PROVIDED TEXT:
* * * * * * *

Sunday, January 27, 2008

Blossoms, Dearie


All right, see if you can follow this: Back in the early 1960s, there was a singing group called the Blossoms that provided backing vocals for people like Ray Charles and Doris Day in their studio recordings. Now, Phil Spector had gotten his hands on a song called "He's a Rebel" (written by Gene Pitney) that he wanted his group the Crystals to cut as a follow-up to their hits "There's No Other (Like My Baby)" and "Uptown." Afraid someone else would record the song first and with the Crystals on the road, Spector enlisted the Blossoms, behind lead singer Darlene Wright (left), to sing "He's a Rebel" - but he released the song under the name the Crystals. (The real Crystals found out about this when they heard the song on the radio; backup singer LaLa Brooks, the Crystal whose voice sounded most like Wright's, quickly learned the song and the girls added it to their stage shows.)

Although the Crystals would later go on to record more material under their own name, Spector liked the Blossoms enough to use them on another recording, his unlikely hit version of "Zip-a-Dee-Doo-Dah," which went to Number Eight early in 1963. This time, Spector called the group Bob B. Soxx and the Blue Jeans, even though there was no such person as Bob B. Soxx.

After all that work, Wright began to realize that she was a valued member of Spector's repertory, and insisted that she'd only sing for him if she could do so under her own name. Spector agreed, to a point - he made her change her name to the zippier Darlene Love, and it was as Darlene Love that she embarked on a career that has extended to this very day.

In the end, Darlene Wright made records as part of the Blossoms, the Crystals, Bob B. Soxx and the Blue Jeans, and as Darlene Love. (She also did backing vocals on Cheech and Chong's "Basketball Jones.") And you thought Eric Clapton was in a lot of bands.

* * * * * * *

INPUT DATA:

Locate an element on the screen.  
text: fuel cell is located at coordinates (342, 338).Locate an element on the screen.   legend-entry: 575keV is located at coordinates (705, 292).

* * * * * * *

EXERCISE TASKS:
a - Answer these from the post about the Blossoms, one line each:
(i) Who wrote "He's a Rebel"?
(ii) What chart position did "Zip-a-Dee-Doo-Dah" reach?
(iii) Which member of the Crystals sounded most like Darlene Wright?
b - List every song title named in the post about the Blossoms.

PER-TASK OUTPUTS:
a -
(i) Gene Pitney
(ii) Number Eight, early in 1963
(iii) LaLa Brooks

b -
"He's a Rebel"
"There's No Other (Like My Baby)"
"Uptown"
"Zip-a-Dee-Doo-Dah"
"Basketball Jones"